+++ MATERIAL PROVIDED +++
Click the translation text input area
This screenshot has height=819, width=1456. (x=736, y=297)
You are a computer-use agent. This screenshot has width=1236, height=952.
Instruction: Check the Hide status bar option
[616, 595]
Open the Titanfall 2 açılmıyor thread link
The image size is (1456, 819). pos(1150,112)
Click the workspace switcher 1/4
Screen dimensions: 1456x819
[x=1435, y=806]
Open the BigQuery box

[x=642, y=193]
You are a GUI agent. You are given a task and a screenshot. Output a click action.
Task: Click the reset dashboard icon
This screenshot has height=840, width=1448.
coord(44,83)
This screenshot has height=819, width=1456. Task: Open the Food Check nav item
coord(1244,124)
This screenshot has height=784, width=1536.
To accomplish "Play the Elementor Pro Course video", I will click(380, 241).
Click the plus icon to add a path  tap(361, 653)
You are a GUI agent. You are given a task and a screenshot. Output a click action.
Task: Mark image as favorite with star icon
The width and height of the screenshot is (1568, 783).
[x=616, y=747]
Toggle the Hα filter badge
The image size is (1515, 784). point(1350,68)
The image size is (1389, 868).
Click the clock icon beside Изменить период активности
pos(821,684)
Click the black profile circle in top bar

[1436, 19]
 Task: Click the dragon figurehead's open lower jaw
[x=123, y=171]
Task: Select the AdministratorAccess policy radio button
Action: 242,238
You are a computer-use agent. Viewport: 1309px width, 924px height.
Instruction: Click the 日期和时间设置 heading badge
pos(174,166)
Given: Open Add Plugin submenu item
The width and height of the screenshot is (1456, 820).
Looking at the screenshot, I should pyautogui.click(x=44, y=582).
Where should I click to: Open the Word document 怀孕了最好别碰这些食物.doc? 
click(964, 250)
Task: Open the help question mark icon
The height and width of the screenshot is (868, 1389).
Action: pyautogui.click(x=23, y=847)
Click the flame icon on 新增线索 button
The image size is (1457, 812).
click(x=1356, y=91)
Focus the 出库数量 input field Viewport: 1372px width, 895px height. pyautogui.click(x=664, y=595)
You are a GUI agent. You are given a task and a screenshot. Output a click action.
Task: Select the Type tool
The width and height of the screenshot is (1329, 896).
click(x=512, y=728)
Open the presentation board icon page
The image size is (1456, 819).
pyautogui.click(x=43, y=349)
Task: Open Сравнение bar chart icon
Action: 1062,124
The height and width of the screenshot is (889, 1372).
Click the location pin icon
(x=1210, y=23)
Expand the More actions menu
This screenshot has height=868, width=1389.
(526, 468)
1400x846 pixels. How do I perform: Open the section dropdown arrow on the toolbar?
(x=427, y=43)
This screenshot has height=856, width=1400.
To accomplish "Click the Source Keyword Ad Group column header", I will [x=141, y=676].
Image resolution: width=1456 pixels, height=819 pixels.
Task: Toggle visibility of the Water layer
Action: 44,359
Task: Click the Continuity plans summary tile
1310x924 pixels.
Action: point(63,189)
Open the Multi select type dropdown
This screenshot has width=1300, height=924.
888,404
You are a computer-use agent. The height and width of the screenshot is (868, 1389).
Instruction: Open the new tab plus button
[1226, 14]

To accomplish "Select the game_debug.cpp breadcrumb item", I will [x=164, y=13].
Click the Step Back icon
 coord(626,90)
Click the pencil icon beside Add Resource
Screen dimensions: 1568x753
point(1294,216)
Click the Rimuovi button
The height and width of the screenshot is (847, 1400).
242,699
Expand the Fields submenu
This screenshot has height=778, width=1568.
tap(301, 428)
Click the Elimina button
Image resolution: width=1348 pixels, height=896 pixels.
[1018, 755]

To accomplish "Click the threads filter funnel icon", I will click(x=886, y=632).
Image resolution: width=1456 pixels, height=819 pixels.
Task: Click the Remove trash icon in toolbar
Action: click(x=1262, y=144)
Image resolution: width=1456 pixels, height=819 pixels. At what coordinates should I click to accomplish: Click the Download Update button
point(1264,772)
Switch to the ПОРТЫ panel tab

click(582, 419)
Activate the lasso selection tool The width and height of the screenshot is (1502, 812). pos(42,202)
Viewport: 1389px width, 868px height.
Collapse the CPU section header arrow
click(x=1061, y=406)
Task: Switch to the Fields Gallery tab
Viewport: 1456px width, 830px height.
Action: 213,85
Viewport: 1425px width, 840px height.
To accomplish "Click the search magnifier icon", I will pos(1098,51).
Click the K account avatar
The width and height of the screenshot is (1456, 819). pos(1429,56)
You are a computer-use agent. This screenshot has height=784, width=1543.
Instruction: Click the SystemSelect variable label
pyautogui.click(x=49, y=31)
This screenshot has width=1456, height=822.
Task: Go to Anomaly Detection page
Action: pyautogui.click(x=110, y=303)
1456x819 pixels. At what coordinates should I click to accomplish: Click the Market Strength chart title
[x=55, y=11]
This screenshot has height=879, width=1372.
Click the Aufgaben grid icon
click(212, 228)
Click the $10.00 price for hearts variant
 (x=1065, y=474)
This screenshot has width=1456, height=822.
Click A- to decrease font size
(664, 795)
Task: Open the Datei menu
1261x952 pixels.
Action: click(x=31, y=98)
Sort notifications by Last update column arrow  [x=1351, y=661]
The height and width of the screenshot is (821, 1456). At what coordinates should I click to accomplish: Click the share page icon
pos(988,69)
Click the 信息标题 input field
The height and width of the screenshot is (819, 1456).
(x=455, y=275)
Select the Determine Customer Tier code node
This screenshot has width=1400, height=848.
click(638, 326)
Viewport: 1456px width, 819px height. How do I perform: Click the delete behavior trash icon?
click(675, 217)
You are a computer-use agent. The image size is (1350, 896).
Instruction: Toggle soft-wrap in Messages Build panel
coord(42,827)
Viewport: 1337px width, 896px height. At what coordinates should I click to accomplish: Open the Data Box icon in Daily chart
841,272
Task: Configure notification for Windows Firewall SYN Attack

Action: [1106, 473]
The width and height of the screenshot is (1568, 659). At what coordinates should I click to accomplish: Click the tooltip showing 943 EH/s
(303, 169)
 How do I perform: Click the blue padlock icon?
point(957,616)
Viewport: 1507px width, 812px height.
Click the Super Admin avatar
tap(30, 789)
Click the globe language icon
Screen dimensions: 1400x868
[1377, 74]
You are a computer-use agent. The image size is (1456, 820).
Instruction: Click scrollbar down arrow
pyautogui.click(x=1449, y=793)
+++
## REQUIREMENT
All of the entries should be output exactly as they appear above.

## ANSWER TO THIS TASK
Click the translation text input area
This screenshot has height=819, width=1456. (x=736, y=297)
You are a computer-use agent. This screenshot has width=1236, height=952.
Instruction: Check the Hide status bar option
[616, 595]
Open the Titanfall 2 açılmıyor thread link
The image size is (1456, 819). pos(1150,112)
Click the workspace switcher 1/4
Screen dimensions: 1456x819
[x=1435, y=806]
Open the BigQuery box

[x=642, y=193]
You are a GUI agent. You are given a task and a screenshot. Output a click action.
Task: Click the reset dashboard icon
This screenshot has height=840, width=1448.
coord(44,83)
This screenshot has height=819, width=1456. Task: Open the Food Check nav item
coord(1244,124)
This screenshot has height=784, width=1536.
To accomplish "Play the Elementor Pro Course video", I will click(380, 241).
Click the plus icon to add a path  tap(361, 653)
You are a GUI agent. You are given a task and a screenshot. Output a click action.
Task: Mark image as favorite with star icon
The width and height of the screenshot is (1568, 783).
[x=616, y=747]
Toggle the Hα filter badge
The image size is (1515, 784). point(1350,68)
The image size is (1389, 868).
Click the clock icon beside Изменить период активности
pos(821,684)
Click the black profile circle in top bar

[1436, 19]
 Task: Click the dragon figurehead's open lower jaw
[x=123, y=171]
Task: Select the AdministratorAccess policy radio button
Action: 242,238
You are a computer-use agent. Viewport: 1309px width, 924px height.
Instruction: Click the 日期和时间设置 heading badge
pos(174,166)
Given: Open Add Plugin submenu item
The width and height of the screenshot is (1456, 820).
Looking at the screenshot, I should pyautogui.click(x=44, y=582).
Where should I click to: Open the Word document 怀孕了最好别碰这些食物.doc? 
click(964, 250)
Task: Open the help question mark icon
The height and width of the screenshot is (868, 1389).
Action: pyautogui.click(x=23, y=847)
Click the flame icon on 新增线索 button
The image size is (1457, 812).
click(x=1356, y=91)
Focus the 出库数量 input field Viewport: 1372px width, 895px height. pyautogui.click(x=664, y=595)
You are a GUI agent. You are given a task and a screenshot. Output a click action.
Task: Select the Type tool
The width and height of the screenshot is (1329, 896).
click(x=512, y=728)
Open the presentation board icon page
The image size is (1456, 819).
pyautogui.click(x=43, y=349)
Task: Open Сравнение bar chart icon
Action: 1062,124
The height and width of the screenshot is (889, 1372).
Click the location pin icon
(x=1210, y=23)
Expand the More actions menu
This screenshot has height=868, width=1389.
(526, 468)
1400x846 pixels. How do I perform: Open the section dropdown arrow on the toolbar?
(x=427, y=43)
This screenshot has height=856, width=1400.
To accomplish "Click the Source Keyword Ad Group column header", I will [x=141, y=676].
Image resolution: width=1456 pixels, height=819 pixels.
Task: Toggle visibility of the Water layer
Action: 44,359
Task: Click the Continuity plans summary tile
1310x924 pixels.
Action: point(63,189)
Open the Multi select type dropdown
This screenshot has width=1300, height=924.
888,404
You are a computer-use agent. The height and width of the screenshot is (868, 1389).
Instruction: Open the new tab plus button
[1226, 14]

To accomplish "Select the game_debug.cpp breadcrumb item", I will [x=164, y=13].
Click the Step Back icon
 coord(626,90)
Click the pencil icon beside Add Resource
Screen dimensions: 1568x753
point(1294,216)
Click the Rimuovi button
The height and width of the screenshot is (847, 1400).
242,699
Expand the Fields submenu
This screenshot has height=778, width=1568.
tap(301, 428)
Click the Elimina button
Image resolution: width=1348 pixels, height=896 pixels.
[1018, 755]

To accomplish "Click the threads filter funnel icon", I will click(x=886, y=632).
Image resolution: width=1456 pixels, height=819 pixels.
Task: Click the Remove trash icon in toolbar
Action: click(x=1262, y=144)
Image resolution: width=1456 pixels, height=819 pixels. At what coordinates should I click to accomplish: Click the Download Update button
point(1264,772)
Switch to the ПОРТЫ panel tab

click(582, 419)
Activate the lasso selection tool The width and height of the screenshot is (1502, 812). pos(42,202)
Viewport: 1389px width, 868px height.
Collapse the CPU section header arrow
click(x=1061, y=406)
Task: Switch to the Fields Gallery tab
Viewport: 1456px width, 830px height.
Action: 213,85
Viewport: 1425px width, 840px height.
To accomplish "Click the search magnifier icon", I will pos(1098,51).
Click the K account avatar
The width and height of the screenshot is (1456, 819). pos(1429,56)
You are a computer-use agent. This screenshot has height=784, width=1543.
Instruction: Click the SystemSelect variable label
pyautogui.click(x=49, y=31)
This screenshot has width=1456, height=822.
Task: Go to Anomaly Detection page
Action: pyautogui.click(x=110, y=303)
1456x819 pixels. At what coordinates should I click to accomplish: Click the Market Strength chart title
[x=55, y=11]
This screenshot has height=879, width=1372.
Click the Aufgaben grid icon
click(212, 228)
Click the $10.00 price for hearts variant
 (x=1065, y=474)
This screenshot has width=1456, height=822.
Click A- to decrease font size
(664, 795)
Task: Open the Datei menu
1261x952 pixels.
Action: click(x=31, y=98)
Sort notifications by Last update column arrow  [x=1351, y=661]
The height and width of the screenshot is (821, 1456). At what coordinates should I click to accomplish: Click the share page icon
pos(988,69)
Click the 信息标题 input field
The height and width of the screenshot is (819, 1456).
(x=455, y=275)
Select the Determine Customer Tier code node
This screenshot has width=1400, height=848.
click(638, 326)
Viewport: 1456px width, 819px height. How do I perform: Click the delete behavior trash icon?
click(675, 217)
You are a computer-use agent. The image size is (1350, 896).
Instruction: Toggle soft-wrap in Messages Build panel
coord(42,827)
Viewport: 1337px width, 896px height. At what coordinates should I click to accomplish: Open the Data Box icon in Daily chart
841,272
Task: Configure notification for Windows Firewall SYN Attack

Action: [1106, 473]
The width and height of the screenshot is (1568, 659). At what coordinates should I click to accomplish: Click the tooltip showing 943 EH/s
(303, 169)
 How do I perform: Click the blue padlock icon?
point(957,616)
Viewport: 1507px width, 812px height.
Click the Super Admin avatar
tap(30, 789)
Click the globe language icon
Screen dimensions: 1400x868
[1377, 74]
You are a computer-use agent. The image size is (1456, 820).
Instruction: Click scrollbar down arrow
pyautogui.click(x=1449, y=793)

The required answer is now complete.